# What is being asked:
Each entry below is to be written out exactly, and the pictures are to be left out.

# Data records:
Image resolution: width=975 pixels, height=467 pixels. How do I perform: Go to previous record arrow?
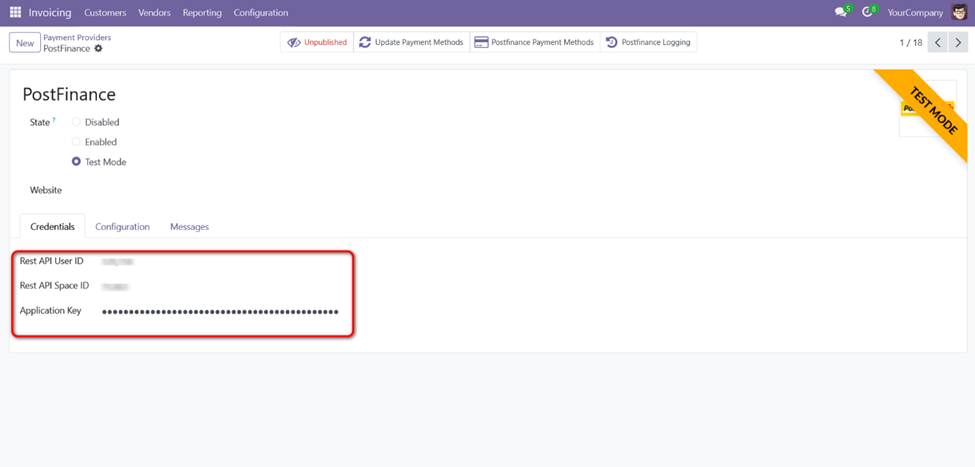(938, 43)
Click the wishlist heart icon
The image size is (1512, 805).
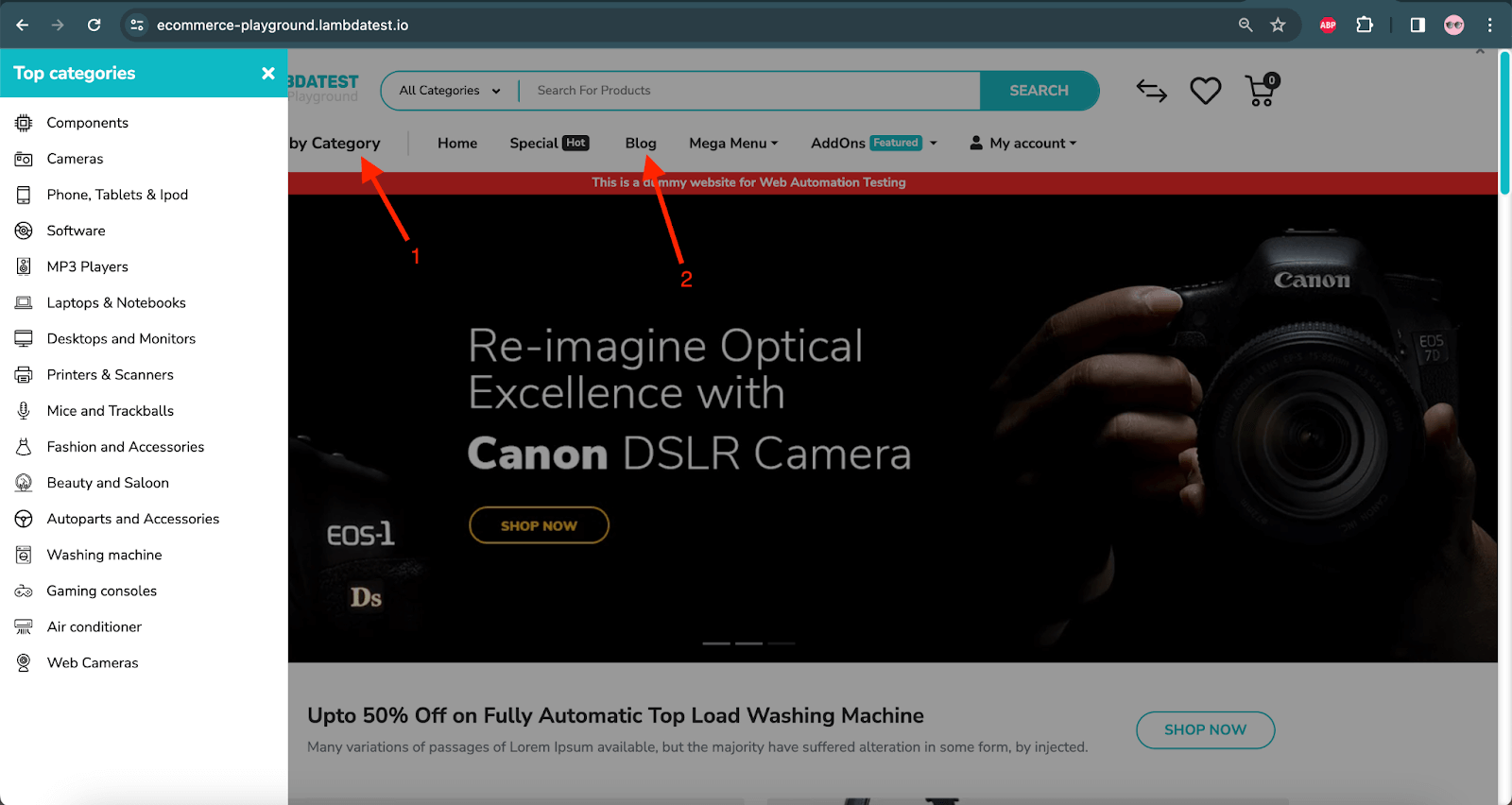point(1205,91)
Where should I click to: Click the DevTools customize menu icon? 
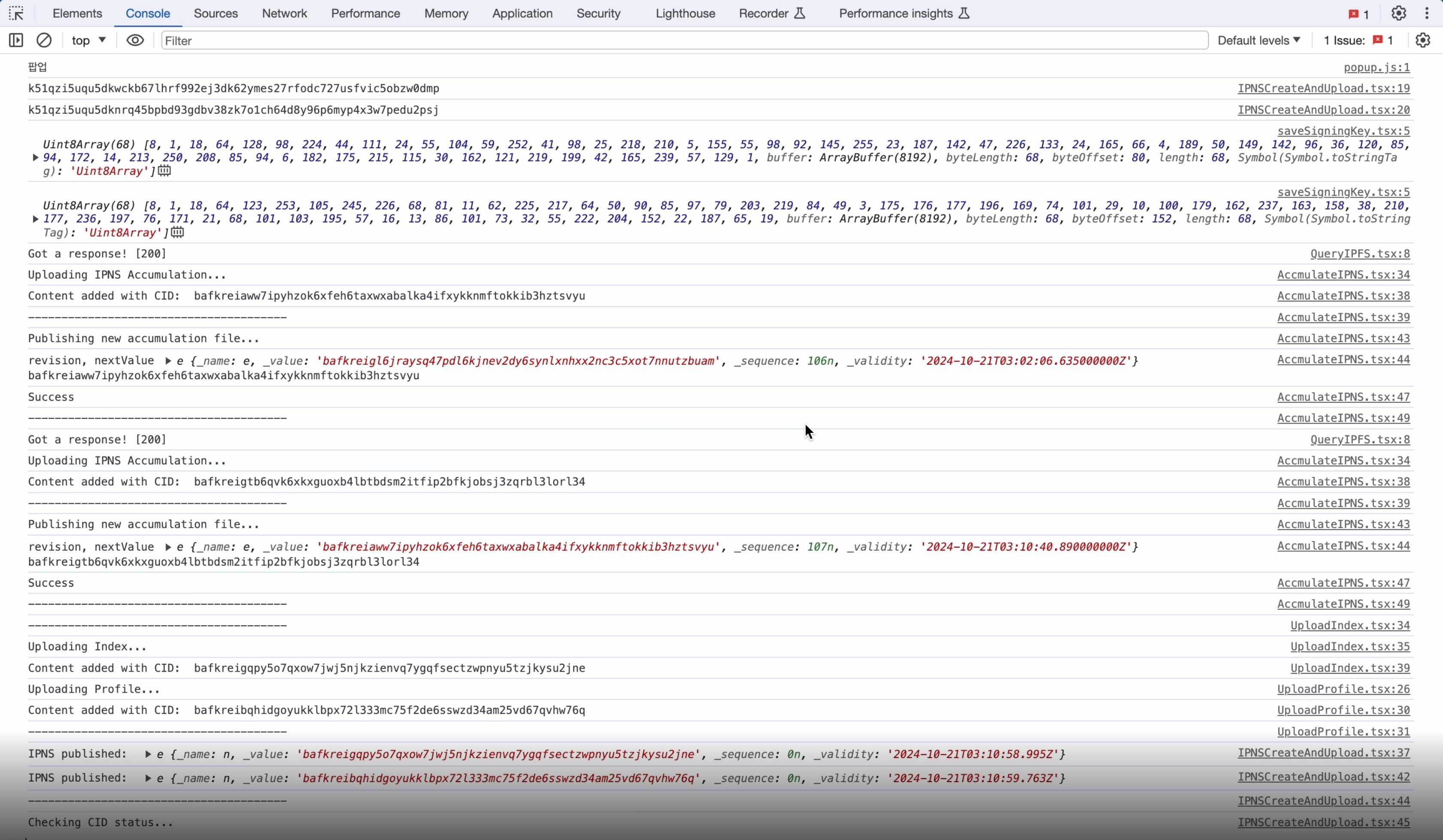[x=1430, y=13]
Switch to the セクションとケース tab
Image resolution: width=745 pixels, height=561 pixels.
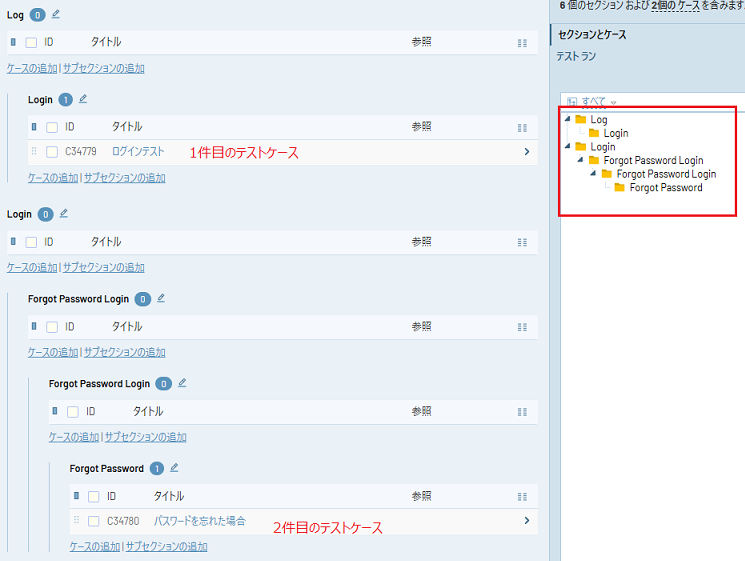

# Expected output:
Image resolution: width=975 pixels, height=467 pixels. How do I perform: Go to previous record arrow?
(938, 43)
Click the wishlist heart icon
The image size is (1512, 805).
point(1205,91)
Where should I click to: Click the DevTools customize menu icon? 
[x=1430, y=13]
Switch to the セクションとケース tab
Image resolution: width=745 pixels, height=561 pixels.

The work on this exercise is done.